Sérgio Hinds defende que Hendrix carimbou seu nome na história da guitarra pela sua maneira de tocar singular e criativa, mas também por suas composições, características vocais e performance nas suas apresentações. 

“Hendrix é um artista completo com uma personalidade diferente e marcante. Esse conjunto de qualidades fizeram a diferença e o levaram ao topo na lista dos guitarristas mais endeusados da história do rock.Também não podemos esquecer a escolha dos timbres e efeitos que ele tirava de sua fender stratocaster.”

Hendrix põe fogo na guitarra

O argentino Victor Biglione descreve Jimi Hendrix como algo sempre emocionante. Ele destaca que sua obra permanece atual e influente até para jovens das novas gerações.

Jimi Hendrix

Victor relembra que conheceu Hendrix em 1967 por influência de sua mãe, uma mulher moderna, ligada à contracultura e profundamente musical. O disco “Smash Hits” mudou sua vida e o marcou para sempre.

“Hendrix poderia ter ido à Guerra do Vietnã, mas permaneceu na música e transformou toda sua vivência no blues, R&B e soul em uma obra curta, porém gigantesca em impacto.”

 Ele destaca a apresentação histórica de Hendrix em Woodstock, quando o guitarrista reinterpretou o hino americano com distorções que simulavam bombas como crítica à guerra.

“Jimi Hendrix continua atual, eterno e comentado, inclusive pelas novas gerações.”

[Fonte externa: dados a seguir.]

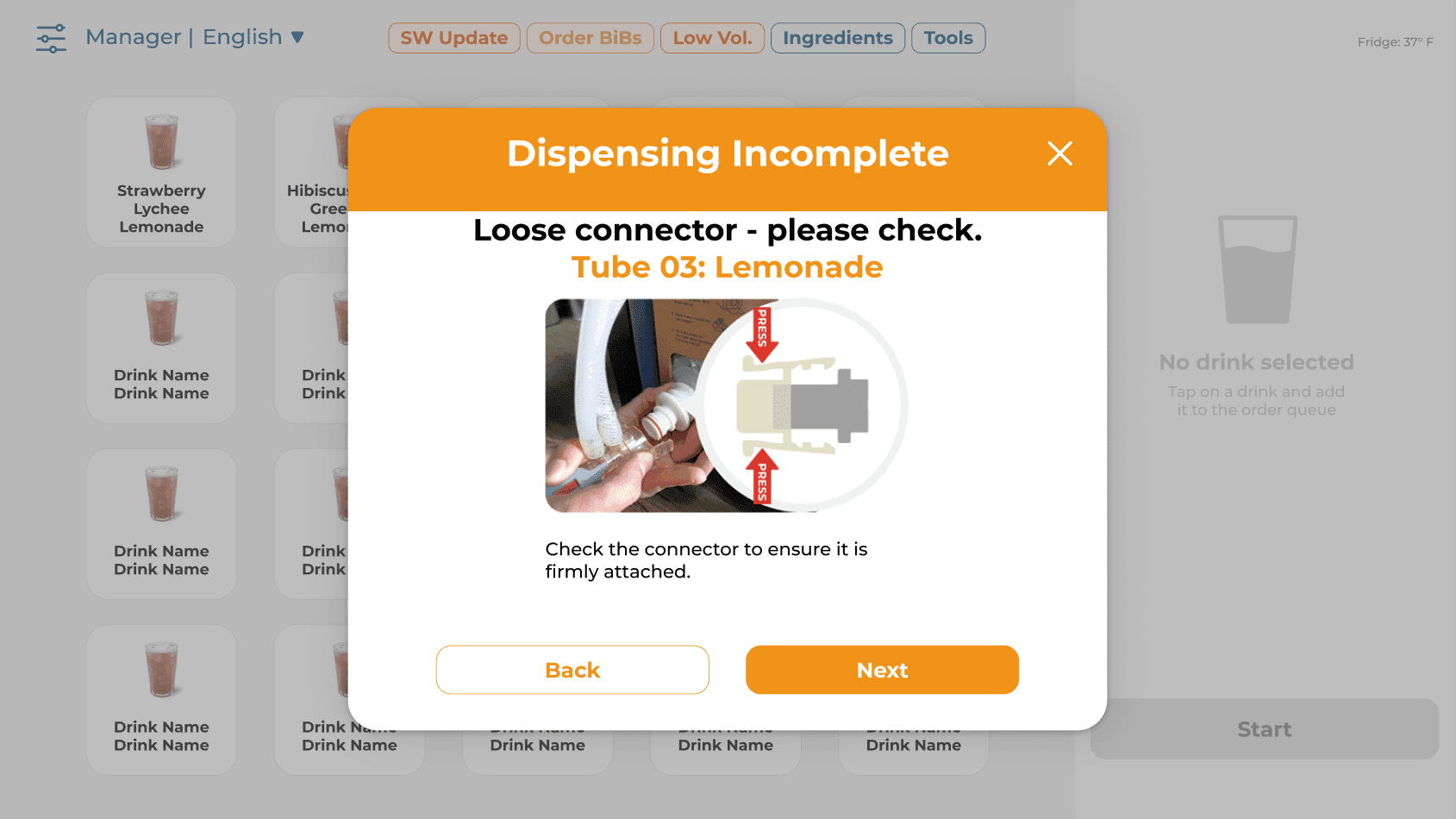Click the Back button

[x=572, y=670]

Segundo Biglione, Hendrix não era circense nem performático por truque, mas profundo, criativo e calcado no melhor da cultura do século 20. Ele afirma que continua ouvindo e homenageando Hendrix, inclusive tendo gravado arranjos inspirados no guitarrista. Biglione conta também que tem permissão direta da família de Hendrix para fazer releituras, algo que considera uma grande alegria.